ESTRATTO SCELTO |

------------------------

STUPRO

cronaca di un processo per stupro

da quando Ie donne hanno avuto la forza di denunciare certi episodi di violenza subita (percosse, lesioni, stupri) facendoli uscire dalla sfera privata, si sono ulteriormente chiariti i meccanismi economici, politici e sociali su cui si fonda il nostro sfruttamento.

dicembre 1978

noi diciamo che lo stupro è solo l’aspetto più evidente e più esecrato della violenza esercitata contro le donne, (a patto naturalmente che esse abbiano le caratteristiche ideologiche di S. Maria Goretti). Sappiamo che i rapporti personali di violenza sembrano più temibili dei rapporti di produzione, che sono fondati sullo sfruttamento e quindi sulla violenza. In realtà, il comando del lavorò sulle persone è molto più efficace del rapporto di violenza personale. Anche perchè il comando del lavoro non coinvolge solo chi visibilmente produce, ma anche chi resta apparentemente ai margini del processo produttivo.
Ossia per estorcere lavoro gratis alle donne, necessariamente gli Stati (e chi per essi controlla il nostro lavoro quotidiano, cioè la nostra vita) devono esercitare rapporti personali di violenza. Tracciate le discriminanti tra “comportamento femminile normale” e comportamento disapprovato, ogni donna sa, fin dall’infanzia, che se trasgredisce possono accadere i seguenti episodi: percosse, manicomio, carcere, stupro e, ultimo, che tutti li riassume, disapprovazione e emarginazione totale. Ovviamente, una vita fondata sullo sfruttamento di un lavoro estorto gratis, è per definizione violenta: cioè una “vita normale” non ci garantisce l’esenzione dalle violenze più evidenti. Infatti, se non cercassero di terrorizzarci fin dalla nascita (leggi ciclo educativo) come potrebbero anche solo sperare di farci lavorare gratis?

------------------------

MATERIALE RACCOLTO |

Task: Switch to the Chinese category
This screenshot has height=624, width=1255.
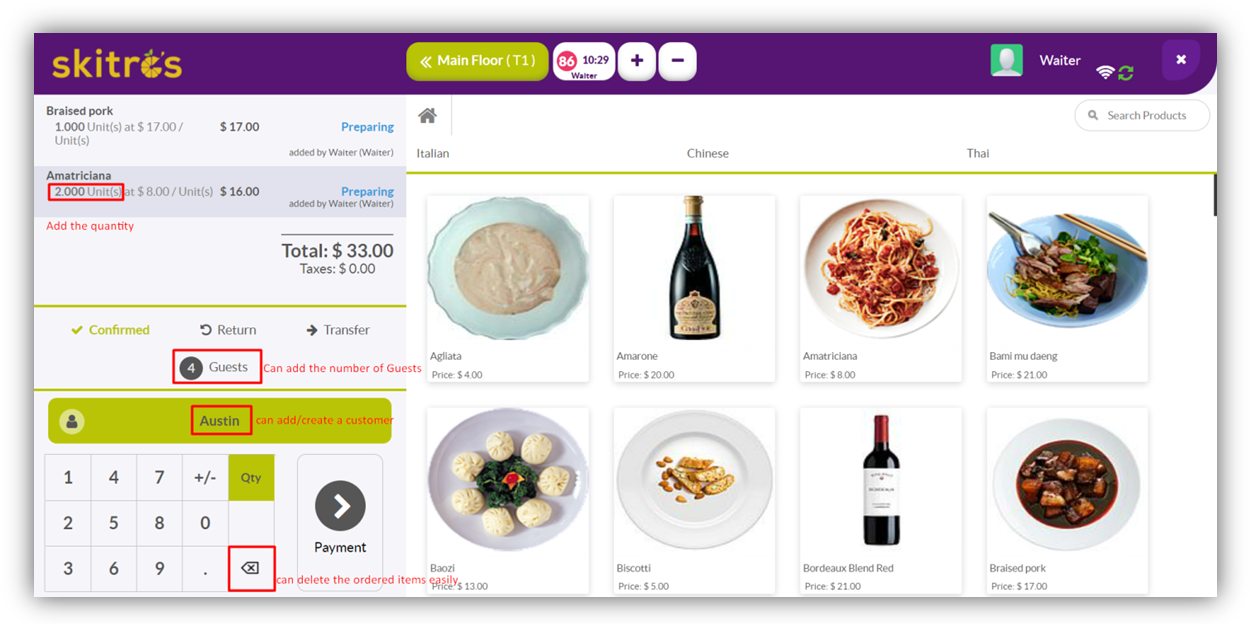Action: [x=707, y=153]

------------------------

RICHIESTA | Riprendi il testo sullo stupro e sulla violenza contro le donne, proseguendo dopo la sua ultima frase.

RISULTATO |
Come sarebbe possibile, senza le minacce, farci credere di seguire le nostre inclinazioni naturali, mentre eseguiamo invece un loro comando? Come sarebbe possibile, senza il terrore, farci credere di dare amore in cambio di amore, quando invece si tratta di lavoro in cambio di sopravvivenza? Un esempio basti per tutti: si dà lo stupro quando l’uomo non ha diritti legali sul corpo della donna; non si riconosce come stupro un rapporto sessuale estorto con la violenza quando l’uomo può avanzare diritti di proprietà sul corpo e sul lavoro di una donna.
La sera del 5 settembre di 2 anni fa quattro uomini violentano una donna di 19 anni, in una pineta a pochi chilometri da Ravenna.
La ragazza sporge denuncia. Due anni fa, 1976, in molte città d’Italia il Movimento Femminista faceva esplodere nei tribunali tutta la rabbia delle donne contro la violenza subita. Ma a Ravenna e, più in generale nelle zone “rosse”, la pace sociale andava garantita ad ogni costo. La difesa degli stupratori viene subito assunta da due grosse personalità del PCI.
L’intero paese si scaglia contro la ragazza, l’ambiente stesso che frequenta, le diventa ostile, il suo isolamento totale: esprimere anche livelli minimi di solidarietà, significa condividerne l’emarginazione.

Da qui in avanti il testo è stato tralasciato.